Today I received an email from a friend with the subject: Remove my photo from FACEBOOK. On the body of the email it says:

“Hey, who gave you permission to post my photo at Facebook??? Be aware that I didn’t like that and I would like you to remove ASAP. Are you playing around with me?”

Under this paragraph a link pretending to be to the Facebook picture. Here it is the original email (in Portuguese):

image

Well, when I saw that I knew it was fake e-mail (a typical social engineering e-mail) and I also knew that if I wait a little bit, probably Hotmail will be redirecting this to my Junk Mail. But I was curious to understand what this was about, so I copied the URL to a lab environment that I have (isolated from my production network).

What happened?

I configured my TMG’s live logging to watch the particular client where I was doing the test and here it is what I saw:

1. A redirect from the short URL:

image

2. Another redirect from the target (notice my friend’s email address is on the GET Request:

image

3. Right after that this is what I see on my client workstation:

image

 

4. Immediately FEP 2010 opened the window below on the client workstation:

image

5. When I clicked show details this is what I got:

image 

A severe threat (Trojan) that was trying to land into my system.
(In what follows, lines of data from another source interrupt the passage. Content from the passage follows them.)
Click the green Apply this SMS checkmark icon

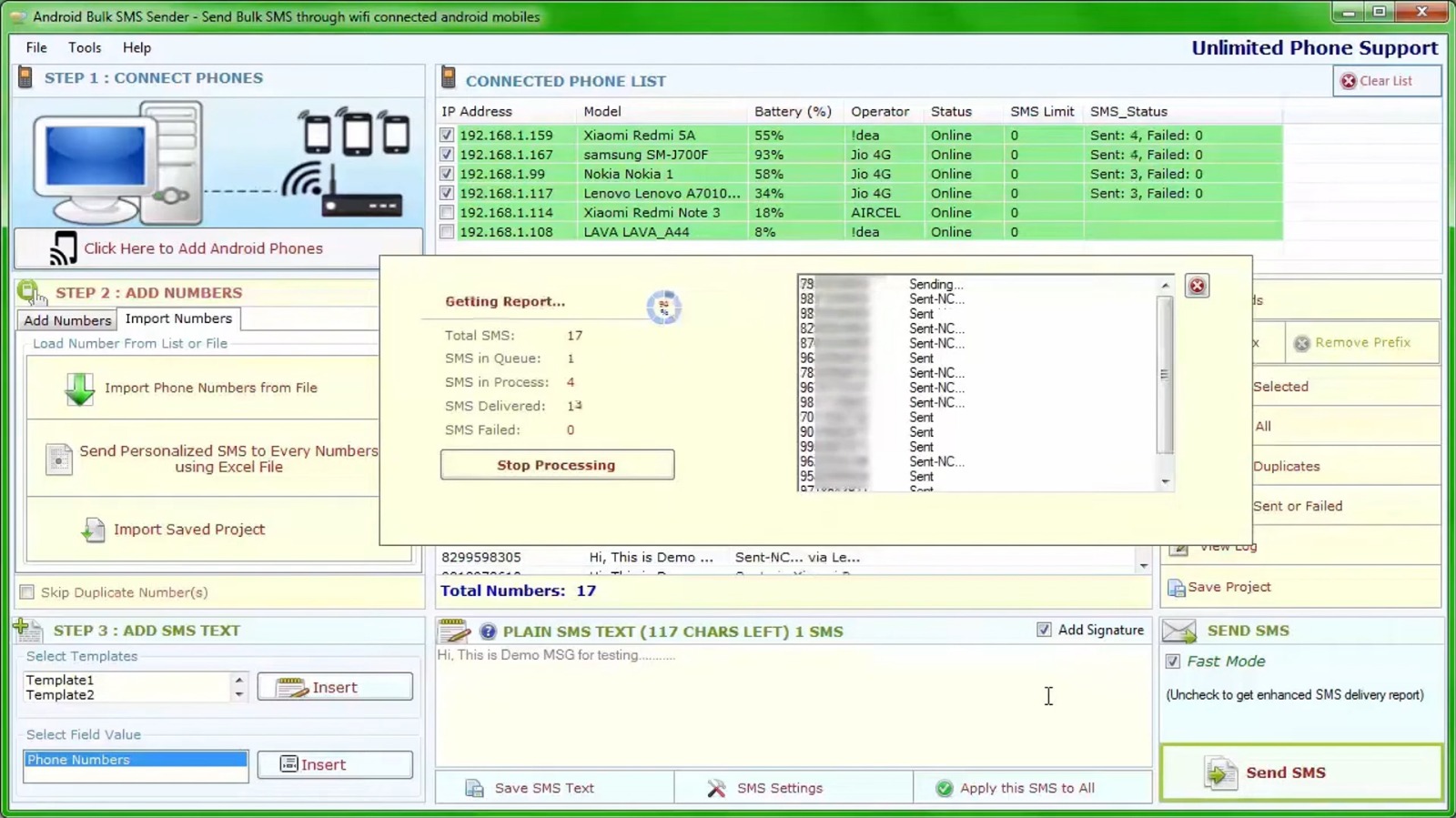pos(944,788)
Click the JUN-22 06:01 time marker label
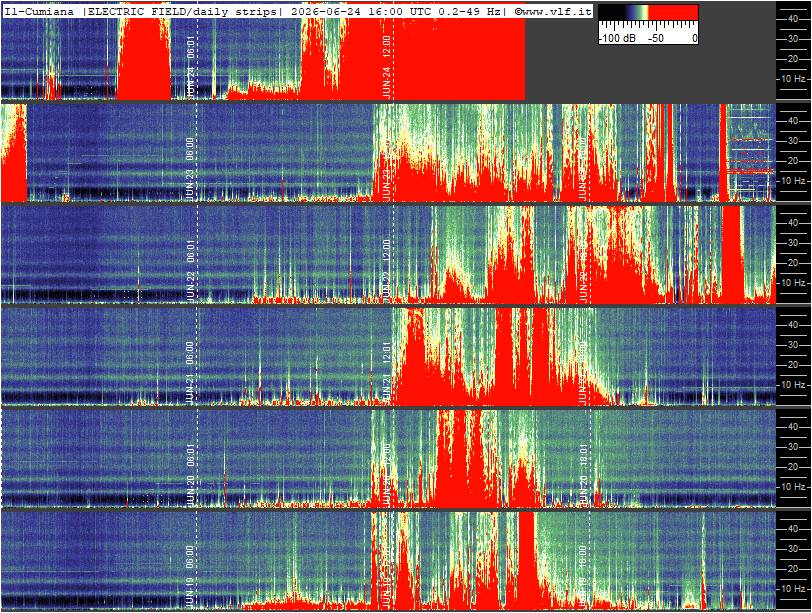This screenshot has width=812, height=613. (190, 270)
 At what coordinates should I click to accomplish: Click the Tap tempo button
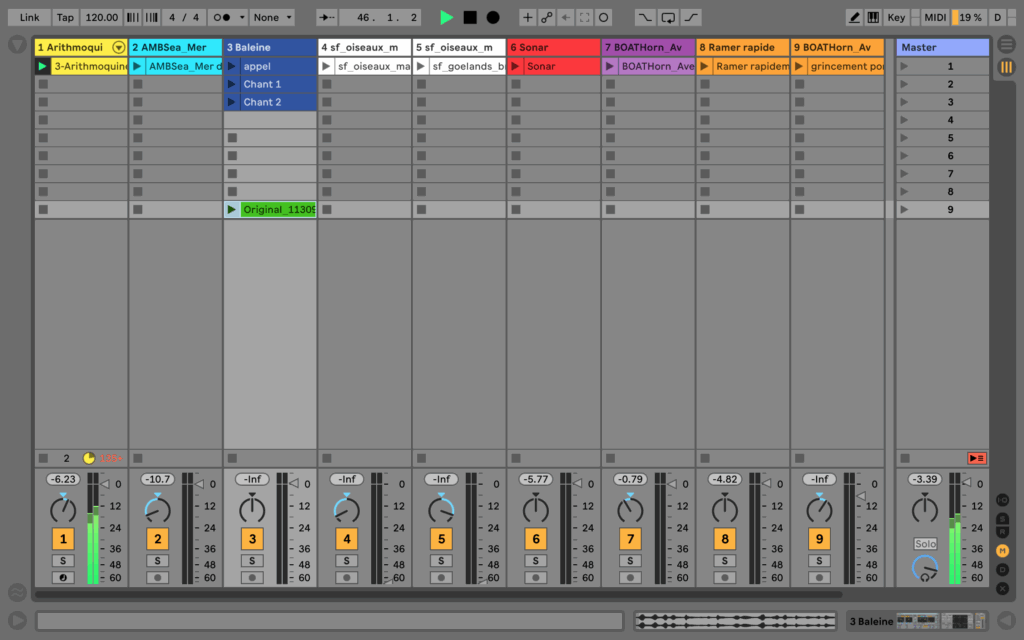[65, 17]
I was luck to have FEP 2010 fully updated and ready to mitigate such risk, however some users might not have that.

What about your friend?

The best thing you can do if you believe your friend is sending compromised content (probably because he was compromised) is to take an action to inform Hotmail that this happened. From Hotmail web interface you can flag that message saying that your friend was hacked:

image

…or you can also send the message to Junk folder and flag that your friend was hacked:

image

Keep yourself and your friends safe!